Challenging speeding fines or a suspension in court
Suspension of an unrestricted drivers licence due to exceeding demerit point threshold
If your unrestricted drivers licence is suspended due to the accrual of too many demerit points you do not have a right of appeal.
However, if you’re served a notice of suspension due to accrual of demerit points, you can choose not to pay your fine and instead elect to have the matter heard in the Local Court.
There are two outcomes from a court hearing in which you can keep your drivers licence:
- The court may find you not guilty of the driving offence. You will not have to pay a fine, you will not have demerit points applied and hence your drivers licence will not be suspended.
- The court may find you guilty but choose to dismiss the case under Section 10 of the Crimes (Sentencing Procedure Act) 1999. If this happens, your driving offence will not be recorded and you won’t have demerit points applied to your record and you will be able to keep your drivers licence.
Suspension due to excessive speeding
You have the right to have your case heard in court if your drivers licence is suspended due to excessive speeding.

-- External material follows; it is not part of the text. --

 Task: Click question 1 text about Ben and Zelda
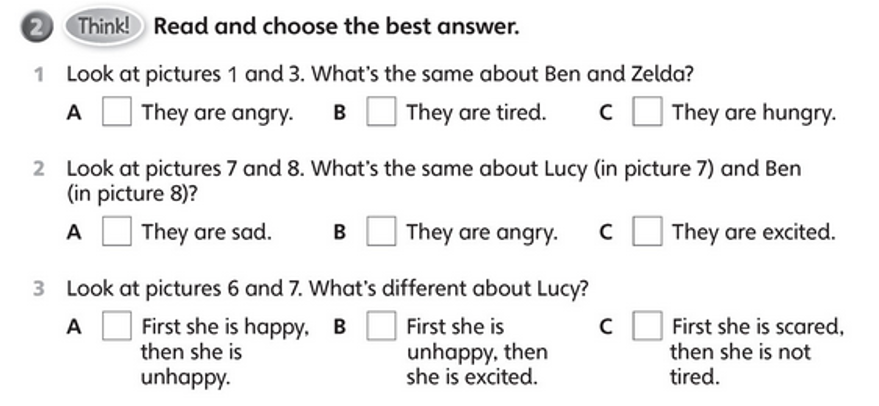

You must apply to the court within 28 days of receiving the suspension notice.
If you receive a notice of suspension from the RMS and choose to appeal you case in court, the court may decide to:
- Cancel your suspension
- Reduce the period of suspension
- Uphold the suspension period set by the RMS
The court will take into account:
- Your character,
- The reason you need your drivers licence, and
- Whether there is some good reason why your drivers licence should be suspended.
Examples of relevant information to provide the court are:
- Your driving history
- Why you need your drivers licence
Include a letter from your employer if you need your drivers licence for work; or
A medical certificate from a doctor if you need your drivers licence as someone’s carer
- The hardship you will suffer without your drivers licence
- The hardship someone else will suffer if you don’t have your drivers licence
- Whether you have access to public transport
- Why you believe you are of good character
Note that if you are appealing a suspension notice given by a police officer, the court will only take into account exceptional circumstances that mean you need your drivers licence.

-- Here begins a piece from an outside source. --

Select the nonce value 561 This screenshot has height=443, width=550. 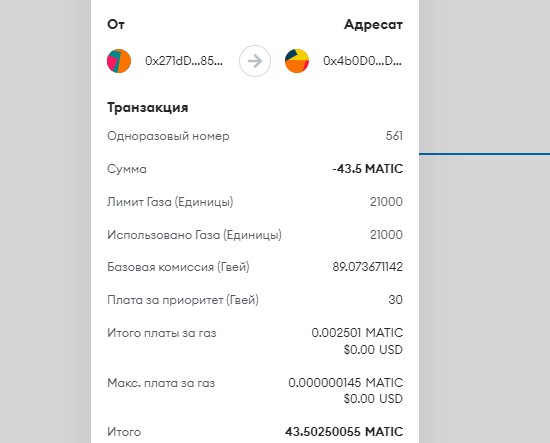(394, 136)
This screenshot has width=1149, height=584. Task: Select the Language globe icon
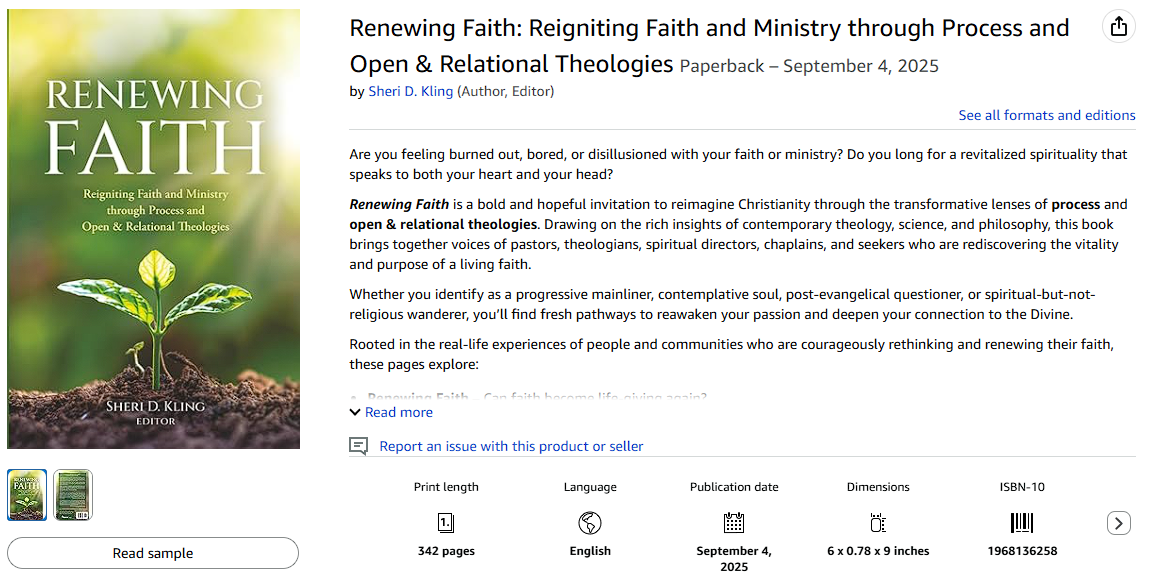[x=590, y=522]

Also, if you successfully appeal a police issued drivers licence suspension, the RMS may still apply a drivers licence suspension. However, you can appeal this in court as well. You should seek legal advice before appealing a police issued drivers licence suspension.
Appealing suspension of a learner or provisional drivers licence
If your provisional or learner drivers licence is suspended due to accrual of too many demerit points or excessive speeding, you can appeal to the Local Court. You have 28 days from receiving the notice to apply to court. See the procedure and what information the court will take into account in the section above.
Challenging a speeding fine due to a faulty speed camera
Although rare, sometimes speed cameras in Australia are faulty. The first step is to apply to the SDRO for a review of the penalty before the due date of the speeding fine.
If your application is unsuccessful you can apply to have the matter heard in court. You should seek legal advice before applying to court if you believe the speed camera was faulty.